If you’re a hunter, there’s a good chance you’ve got some taxidermy around the house somewhere. And if you’re like me, there’s a good chance you admire and enjoy it, but don’t give it much thought outside of that.
You might not think about your taxidermy as an object to be cleaned or cared for, but the truth is, you should be doing at least a little bit of upkeep in order to keep your mounts in top condition. Here’s how.
Basic Mount Maintenance
Many articles on the subject will tell you to dust your mounts weekly. But let’s get real—just about nothing in my house gets dusted weekly, and certainly not my taxidermy. Once a month or once every four months is more like it!
Use a feather duster, compressed air or a soft upholstery attachment on your vacuum cleaner to carefully dust deer, bear rugs and other mammals. Compressed air works particularly well for dusting the tiny nooks and crannies on fish mounts. You can use a dry or damp cloth to remove dust from bird mounts. Then use a damp cloth to wipe down the mount or rug, always moving with (never against) the direction of the hair or feathers. Don’t press down or rub hard—gentleness is the key. If this process has left the hair a bit out of place, you can fluff it or smooth it with a soft pet brush.
Spritz a little bit of glass cleaner on a cotton swab and use it to clean the eyeballs—don’t spray the cleaner on the eyes. You can wipe antlers and horns down with a damp cloth. There are cleaning and conditioning sprays available for antlers and hair/fur, but I prefer just using water for the most part. Whatever you do, avoid oily cleaners that can damage or stain the hair.
Tips for Taxidermy Displays
You can keep your mounts in top condition by displaying them properly in the first place. If you can, display your taxidermy somewhere it’s not likely to get bumped, knocked over by a child or chewed on by a dog. Teach your kids that it’s OK to touch once in a while, but only gently, and only in the direction of the hair or feathers. This is particularly important on birds and pronghorn, which have hollow hair that’s easily broken.

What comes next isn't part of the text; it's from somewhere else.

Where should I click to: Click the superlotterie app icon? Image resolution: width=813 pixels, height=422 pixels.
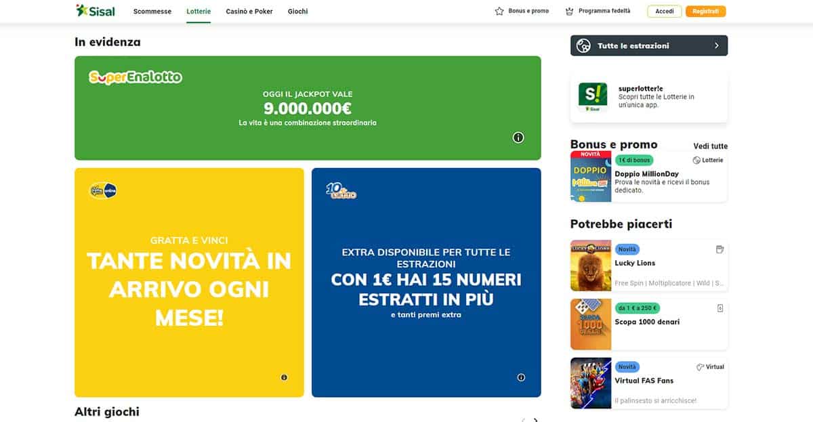pyautogui.click(x=593, y=97)
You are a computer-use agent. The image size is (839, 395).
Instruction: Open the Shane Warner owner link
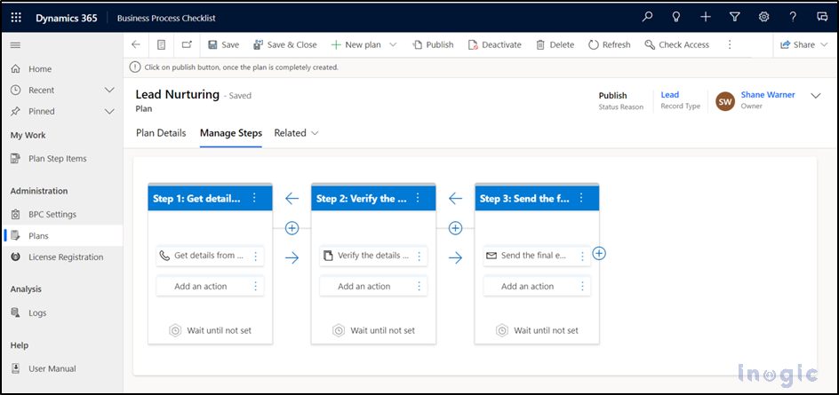click(x=768, y=95)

Direct sunlight will fade and dry a mount over time, so keep that in mind when selecting a location. Direct heat is terrible for a mount, although no one will blame you for hanging your trophy elk over the fireplace anyway (What else are fireplaces for?). Excessive humidity can lead to mold and mildew, so make an effort to keep the humidity below 60 percent. This is especially important to keep in mind if your trophy room is in the garage or a damp basement.
Exposure to smoke—from cigarettes, a woodstove or whatever else—can cause yellowing of the mount over time. Do what you can to keep your mounts away from smoke.

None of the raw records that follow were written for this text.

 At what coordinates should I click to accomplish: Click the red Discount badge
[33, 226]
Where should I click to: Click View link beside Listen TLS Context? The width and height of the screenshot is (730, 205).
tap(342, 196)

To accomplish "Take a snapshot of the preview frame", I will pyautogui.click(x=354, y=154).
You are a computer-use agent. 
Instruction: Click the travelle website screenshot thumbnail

Dealing With Pests in Your Taxidermy
One of the reasons regular maintenance and cleaning of your mounts is important is it can give you a chance to spot a pest problem before it gets out of hand. The two main types of insects that will damage your taxidermy are moths and dermestid/carpet beetles. Both are bad news. If you spot little piles of sawdust on the floor under a mount, small holes in horns (not antlers) or bird legs, slipping hair, little shells that resemble rice on or under the mount, or lines or tracks in the hair, especially around the ears and base of antlers or horns, you might have a bug problem.
When it comes to prevention, if you’re concerned about moths, you can spray your mounts once a year with any moth-proofing spray that’s safe for clothing. Bifen, a liquid insecticide, can also be sprayed on your mounts once a year or so to prevent infestations. If you’re really worried about prevention or if you have an especially large or expensive taxidermy collection, you could consider sealing off the room and setting off a no-mess bug fogger once in a while.
What do you do if you find bugs? First, know that adult bugs—the ones you see crawling around—aren’t the ones eating your mounts. The larvae are what will do damage.
Beetles are a tough infestation to get rid of. Remove any adult beetles before they can lay eggs. Boric acid dries up eggs and larvae, but use with caution. Also keep in mind that if you have dermestid beetles in your taxidermy, you might also have them in your closet eating your wool hunting coat or in your den munching on your leather furniture. You might need to treat other areas of your house in addition to your trophy room.
If you find evidence of moths, you can try putting the mount in your freezer for two weeks, assuming it is small enough to fit. You should also fog the room (possibly your closets, too, as moths will spread to your wool clothing) and consider putting each mount in a garbage bag with a No-Pest Strip. You’ll want to leave it in the bag for a month or so. Again, you might need to treat other rooms in the house.
If worse comes to worst and you find your mounts have been damaged by pests, there are taxidermy restoration and repair services available that can help you. But with some attention, regular cleaning and some preventive maintenance, you can minimize your risk of infestation and keep your mounts looking great for years to come.